◆ Work to be completed ◆
Show all lines below holding the string "column".
::::::::::
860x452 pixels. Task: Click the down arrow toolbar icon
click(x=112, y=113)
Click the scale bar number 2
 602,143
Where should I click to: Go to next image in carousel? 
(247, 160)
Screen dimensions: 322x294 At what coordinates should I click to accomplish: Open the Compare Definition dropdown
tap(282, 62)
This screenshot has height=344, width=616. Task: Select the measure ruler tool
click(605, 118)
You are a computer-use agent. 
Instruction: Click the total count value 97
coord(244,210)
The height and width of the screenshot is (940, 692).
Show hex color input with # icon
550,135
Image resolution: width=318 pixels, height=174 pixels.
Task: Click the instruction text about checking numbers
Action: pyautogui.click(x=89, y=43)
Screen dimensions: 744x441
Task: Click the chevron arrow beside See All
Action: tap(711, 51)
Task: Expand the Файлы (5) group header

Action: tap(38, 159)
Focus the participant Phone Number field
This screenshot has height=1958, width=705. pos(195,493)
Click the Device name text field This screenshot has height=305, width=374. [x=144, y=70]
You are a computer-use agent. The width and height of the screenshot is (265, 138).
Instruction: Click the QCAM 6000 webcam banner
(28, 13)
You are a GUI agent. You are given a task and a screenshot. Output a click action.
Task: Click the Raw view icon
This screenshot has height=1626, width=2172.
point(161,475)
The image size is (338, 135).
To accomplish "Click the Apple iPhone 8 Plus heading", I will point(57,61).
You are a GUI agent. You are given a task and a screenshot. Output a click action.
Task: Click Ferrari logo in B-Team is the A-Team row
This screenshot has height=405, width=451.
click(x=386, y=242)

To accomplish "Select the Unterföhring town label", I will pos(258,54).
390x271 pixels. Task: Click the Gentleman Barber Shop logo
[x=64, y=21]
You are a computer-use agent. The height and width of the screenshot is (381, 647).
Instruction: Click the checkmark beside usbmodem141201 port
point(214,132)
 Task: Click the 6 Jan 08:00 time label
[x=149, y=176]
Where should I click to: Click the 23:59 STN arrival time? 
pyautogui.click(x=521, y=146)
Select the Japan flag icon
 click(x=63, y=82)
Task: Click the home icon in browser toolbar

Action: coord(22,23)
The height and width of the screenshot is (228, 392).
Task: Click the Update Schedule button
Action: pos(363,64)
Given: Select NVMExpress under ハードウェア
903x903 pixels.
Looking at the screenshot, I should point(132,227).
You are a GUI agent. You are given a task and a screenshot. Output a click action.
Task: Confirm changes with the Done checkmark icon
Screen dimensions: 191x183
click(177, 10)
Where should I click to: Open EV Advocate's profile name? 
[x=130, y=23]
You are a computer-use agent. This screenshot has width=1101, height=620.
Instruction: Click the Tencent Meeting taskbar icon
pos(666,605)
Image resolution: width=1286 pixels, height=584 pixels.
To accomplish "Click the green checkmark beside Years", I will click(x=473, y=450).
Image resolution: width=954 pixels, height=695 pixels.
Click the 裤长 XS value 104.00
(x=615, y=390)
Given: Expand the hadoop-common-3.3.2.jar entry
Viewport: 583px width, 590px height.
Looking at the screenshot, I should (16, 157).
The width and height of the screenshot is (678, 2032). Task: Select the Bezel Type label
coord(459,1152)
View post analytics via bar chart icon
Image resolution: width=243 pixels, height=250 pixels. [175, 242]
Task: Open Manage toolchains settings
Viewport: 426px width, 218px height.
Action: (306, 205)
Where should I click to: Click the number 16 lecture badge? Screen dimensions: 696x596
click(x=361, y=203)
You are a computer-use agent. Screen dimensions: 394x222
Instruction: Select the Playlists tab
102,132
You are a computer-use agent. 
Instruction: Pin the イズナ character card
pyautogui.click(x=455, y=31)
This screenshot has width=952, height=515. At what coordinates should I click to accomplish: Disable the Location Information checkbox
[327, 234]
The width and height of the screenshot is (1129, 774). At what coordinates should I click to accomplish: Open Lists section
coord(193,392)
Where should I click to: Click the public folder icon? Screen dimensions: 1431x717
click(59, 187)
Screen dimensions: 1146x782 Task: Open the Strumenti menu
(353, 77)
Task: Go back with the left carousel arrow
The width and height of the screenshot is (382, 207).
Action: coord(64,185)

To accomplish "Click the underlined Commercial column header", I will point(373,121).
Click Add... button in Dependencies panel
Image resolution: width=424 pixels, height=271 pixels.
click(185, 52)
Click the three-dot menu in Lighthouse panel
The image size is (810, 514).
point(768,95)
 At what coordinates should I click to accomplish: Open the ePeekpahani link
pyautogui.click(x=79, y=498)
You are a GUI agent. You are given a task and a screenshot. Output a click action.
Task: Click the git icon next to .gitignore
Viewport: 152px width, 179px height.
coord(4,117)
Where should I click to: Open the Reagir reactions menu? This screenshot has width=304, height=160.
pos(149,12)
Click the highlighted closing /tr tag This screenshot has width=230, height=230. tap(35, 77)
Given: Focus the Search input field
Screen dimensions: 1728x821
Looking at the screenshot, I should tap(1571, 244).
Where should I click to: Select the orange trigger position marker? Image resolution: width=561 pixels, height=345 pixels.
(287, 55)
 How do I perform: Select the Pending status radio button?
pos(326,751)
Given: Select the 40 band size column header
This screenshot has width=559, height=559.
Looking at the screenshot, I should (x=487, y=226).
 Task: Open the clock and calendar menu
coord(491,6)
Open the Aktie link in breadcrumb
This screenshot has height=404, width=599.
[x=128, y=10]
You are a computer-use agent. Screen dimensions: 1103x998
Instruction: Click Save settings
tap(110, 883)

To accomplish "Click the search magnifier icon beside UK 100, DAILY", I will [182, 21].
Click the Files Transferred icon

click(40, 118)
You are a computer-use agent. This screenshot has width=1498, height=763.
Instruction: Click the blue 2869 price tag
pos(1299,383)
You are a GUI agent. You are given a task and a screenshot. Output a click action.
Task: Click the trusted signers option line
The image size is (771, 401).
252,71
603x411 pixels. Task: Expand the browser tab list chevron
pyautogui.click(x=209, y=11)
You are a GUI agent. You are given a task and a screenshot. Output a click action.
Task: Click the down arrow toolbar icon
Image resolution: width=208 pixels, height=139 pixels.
::::::::::
◆ Expected answer ◆
To accomplish "Click the underlined Commercial column header", I will point(373,121).
Given: Select the 40 band size column header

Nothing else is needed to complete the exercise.